Durante milenos, un pueblo al norte del actual Ecuador, en la provincia lacustre de Imbabura, armonizó su cultura con su deslumbrante geografía. Sus dioses eran los montes tutelares Taita Imbabura y Mama Cotacachi, y sus deidades en torno al agua la formaban sus múltiples cochas (lagunas), pogyos (vertientes), hatun yaku (ríos), paqchas (cascadas), a quienes reverenciaban, en tiempo de las cosechas del maíz, con la bebida de la chicha.
Los Caranquis, quienes florecieron del 1250 al 1550 de Nuestra Era, construyeron alrededor de 5.000 tolas y practicaron la reciprocidad a lo largo de sus límites que abarcaban desde el valle del Chota hasta Guayllabamba, además de que fortalecieron sus alianzas con otros pueblos como los quitus, pastos, manteños o los pueblos amazónicos.
Santiago Ontaneda Luciano lo dice: “La particularidad del País Caranqui —y de la serranía ecuatoriana, en general— está vinculada a un fenómeno conocido como microverticalidad, que consiste en la sucesión próxima y continua de distintos pisos ecológicos, cada uno caracterizado por un sistema de producción propio”.

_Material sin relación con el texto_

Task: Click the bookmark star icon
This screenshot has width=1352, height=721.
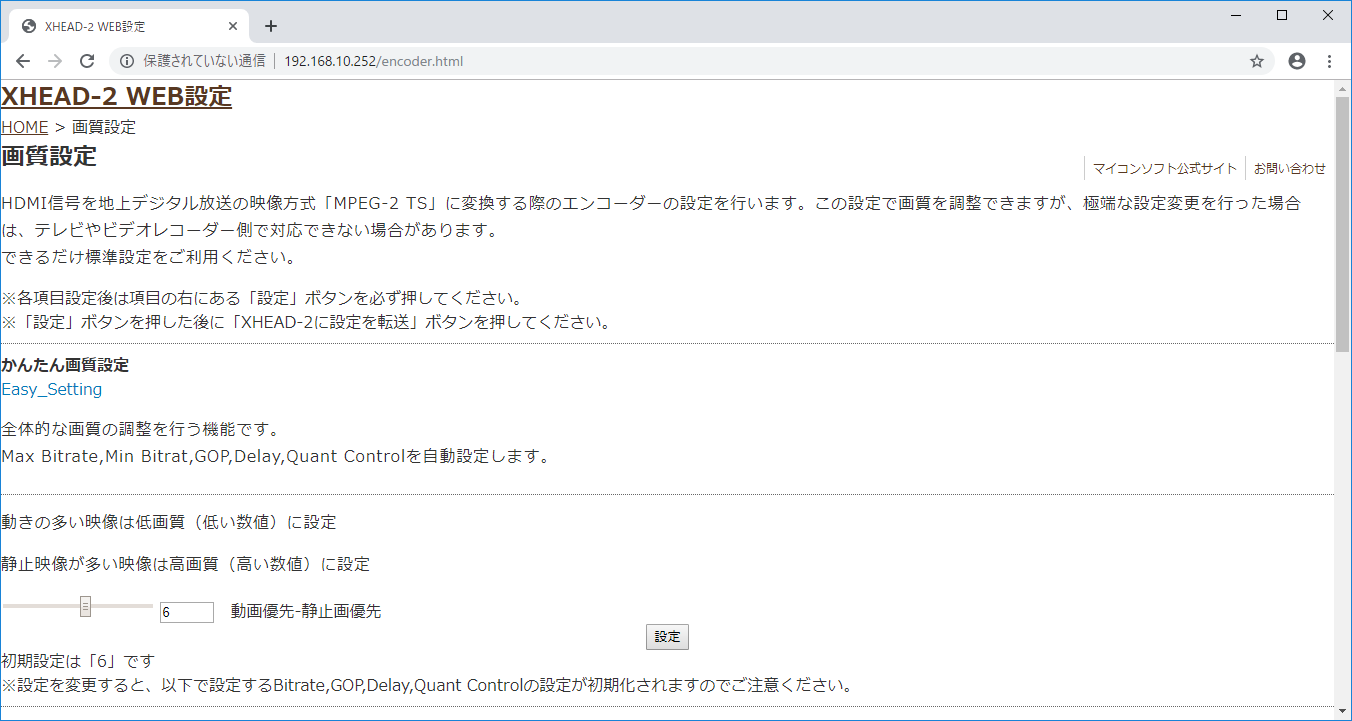Action: [1257, 60]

Esta obra es un compendio de destacados estudios en torno al señorío étnico de los Caranquis, en un momento de una fuerte incanización (que, por lo demás, únicamente tuvo una presencia de 13 años en la región norte durante su expansión) que incluye celebraciones como el llamado Inti Raymi que acá, durante el solsticio, no tiene un sentido militar sino comunitario. En los Caranquis está, gracias a su profundo conocimiento del territorio y el intercambio alcanzado entre diversos pueblos, la brújula para entender nuestro futuro.